WHAT TO WORK ON
Make an exact copy of all the records that follow, apart from the pictures.

Dataset entries
►
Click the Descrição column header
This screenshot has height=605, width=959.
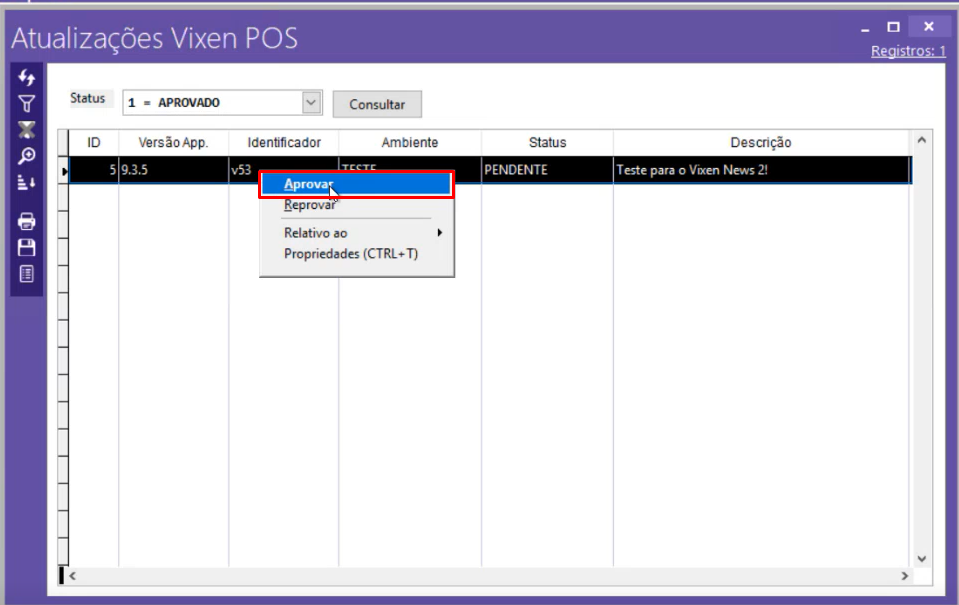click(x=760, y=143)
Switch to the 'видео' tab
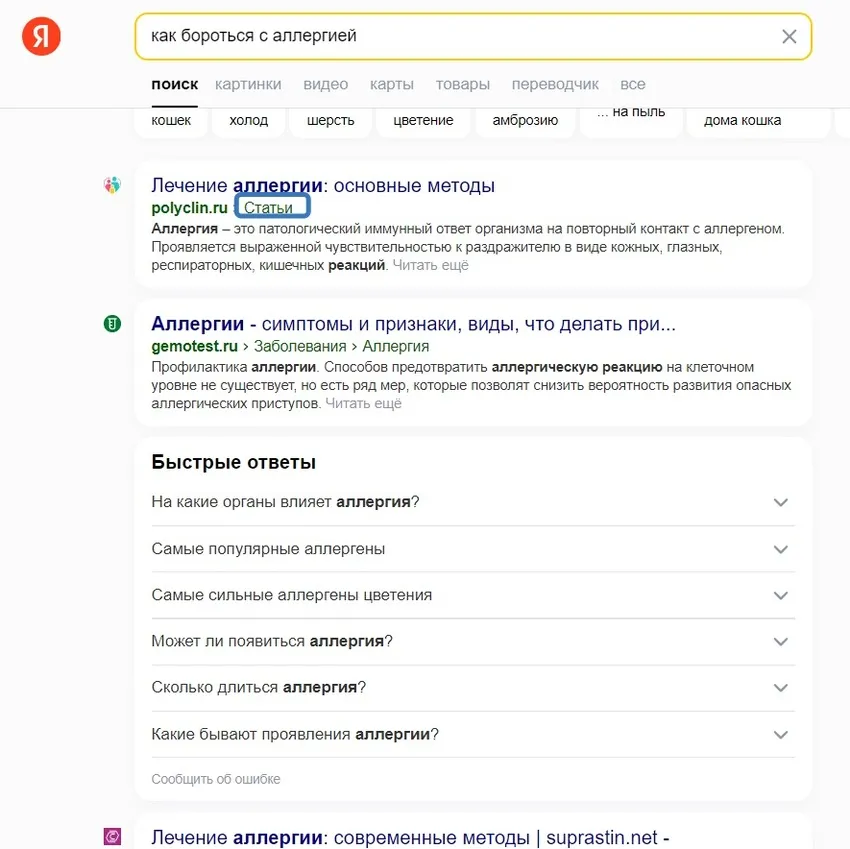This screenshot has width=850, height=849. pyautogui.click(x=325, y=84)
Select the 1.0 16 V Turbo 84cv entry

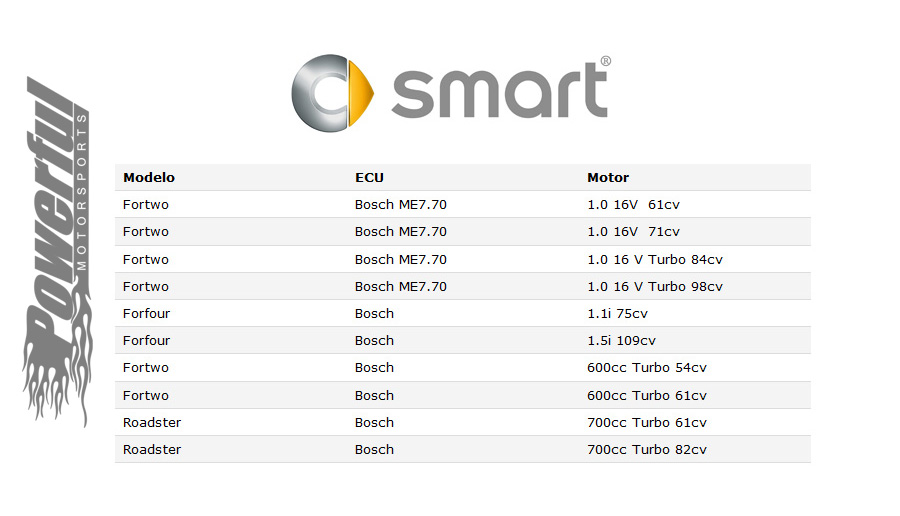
◄
RESULT OF THE EXERCISE
Click the Descrição column header
This screenshot has height=605, width=959.
click(x=760, y=143)
Switch to the 'видео' tab
This screenshot has width=850, height=849. pyautogui.click(x=325, y=84)
Select the 1.0 16 V Turbo 84cv entry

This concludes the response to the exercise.